BAGIAN TEKS |

Bila diterjemahkan secara bebas, adalah sebagaimana berikut ini:

 

            Seblang Lokento

            Saat mentari memerah di ufuk timur

            Bangunlah dari tidurmu

            Saatnya ayam berkokok

            Pintu gerbang ada yang menjaga

            Lewatlah pintu belakang

            Sudah biasa mengasuh adik

Selangkah keluar lentas kembalilah

 

Sejarawan dan Budayawan Banyuwangi, Hasan Ali, mengatakan bahwa syair Seblang Lokento ini berisi ajakan untuk bergerilya melawan penjajah Belanda.  Dalam syair tersebut jelas tergambar sebuah tak-tik perang gerilya, yang sengaja disamarkan dan disampaikan melalui gending, sebagai komando perlawanan.  “Keluar lewat pintu belakang, kala pintu gerbang ada yang menjaga.  Dan setelah menyerang, segera mundur kembali.  Kira-kira begitu maksudnya,” kata Hasan Ali.

Selain syair Seblang Lokento yang dengan jelas menggambarkan perlawanan masyarakat terhadap penjajah, pada beberapa syair lainnya juga ada penggambaran perjuangan dan pemberontakan masyarakat.  Ini terlihat jelas dari makna-makna yang mencuat seperti yang terdapat pada syair Podho Nonton, Layar Kemendhung, Sekar Jenang, Seblang-seblang, dan lainnya.  Sementara itu ada pula yang berpendapat bahwa syair-syair dalam gending pengiring seblang tidak dapat dengan mudah ditafsirkan.  Ada kemungkinan juga, syair-syair itu mengandung atau mempunyai makna-makna lain dibalik simbol-simbol yang digambarkan pada setiap syair.

DAFTAR DATA |
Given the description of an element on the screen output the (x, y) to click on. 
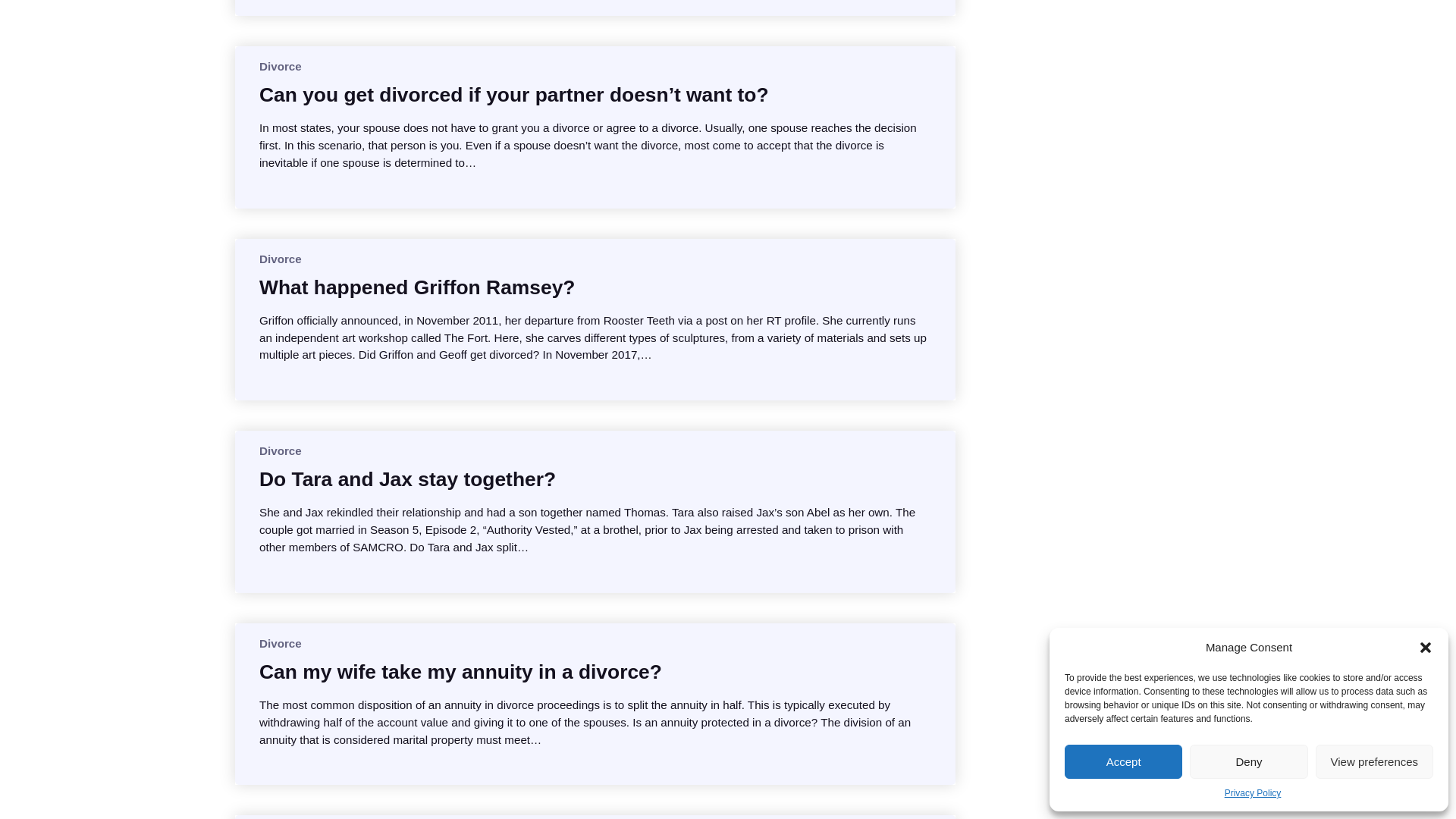
What happened Griffon Ramsey? (417, 287)
Divorce (280, 65)
Divorce (280, 450)
Can my wife take my annuity in a divorce? (460, 671)
Divorce (280, 643)
Do Tara and Jax stay together? (407, 479)
Divorce (280, 258)
Given the description of an element on the screen output the (x, y) to click on. 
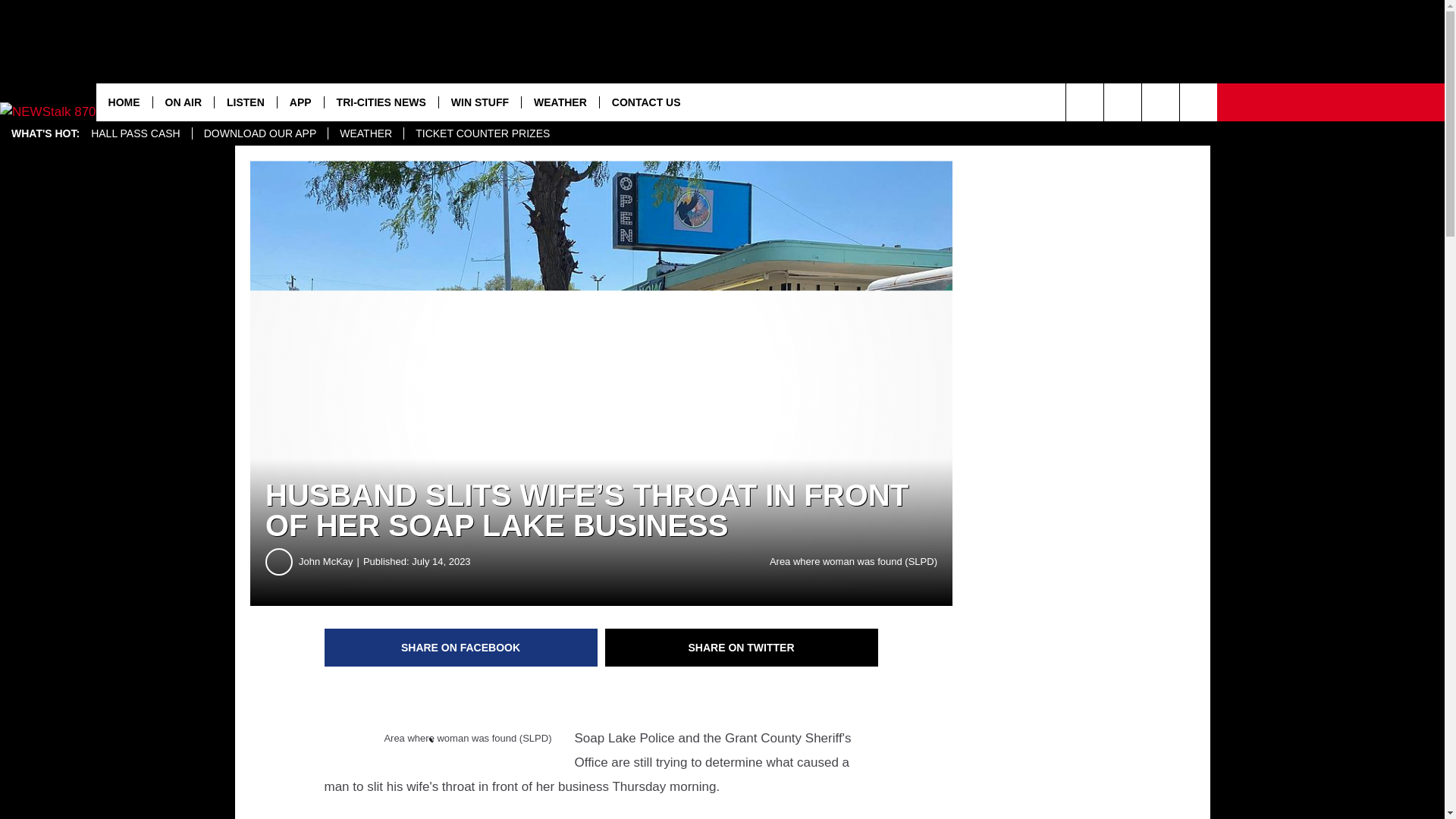
WEATHER (365, 133)
TRI-CITIES NEWS (380, 102)
WIN STUFF (479, 102)
LISTEN (245, 102)
Share on Twitter (741, 647)
CONTACT US (645, 102)
HALL PASS CASH (136, 133)
ON AIR (183, 102)
WEATHER (559, 102)
APP (299, 102)
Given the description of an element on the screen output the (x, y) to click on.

TUGAS YANG DIMINTA 1 |
Jawablah pertanyaan berikut berdasarkan teks tentang syair Seblang Lokento.
(a) Siapa yang disebut sebagai sejarawan dan budayawan Banyuwangi?
(b) Menurut tokoh tersebut, syair Seblang Lokento berisi ajakan untuk melakukan apa?
(c) Syair apa saja yang disebut juga menggambarkan perjuangan dan pemberontakan masyarakat?
TUGAS YANG DIMINTA 2 | Teruskan teks tentang syair Seblang Lokento, dimulai setelah kalimat terakhirnya.
Daftar tersebut tidak berkaitan dengan teks tentang syair Seblang Lokento.

JAWABAN 1 |
(a) Hasan Ali.
(b) Bergerilya melawan penjajah Belanda.
(c) Podho Nonton, Layar Kemendhung, Sekar Jenang, Seblang-seblang, dan lainnya.

JAWABAN 2 |
 

 

 

Seblang sebagai Tolak Balak

            Jauh sebelum Islam dan Hindu masuk ke tanah Jawa, sebagian besar masyarakat masih menganut kepercayaan Animisme dan Dinamisme, yaitu kepercayaan terhadap adanya kekuatan-kekuatan magis dari benda-benda atau tempat-tempat tertentu, yang dipercayai sangat berpengaruh terhadap kehidupan sehari-hari. Kepercayaan-kepercayaan seperti itu begitu mengakar pada masyarakat, sehingga tidak begitu saja bisa dihapus atau digantikan dengan kepercayaan atau agama yang masuk kemudian.

            Dengan masuknya Hindu, kepercayaan masyarakat tersebut justru semakin kokoh dan kuat.  Hal ini dikarenakan adanya kesamaan-kesamaan dalam beberapa hal menyangkut perilaku dalam menjalankan kepercayaannya, seperti mengadakan persembahan, melakukan ritual pemujaan,  dan sebagainya.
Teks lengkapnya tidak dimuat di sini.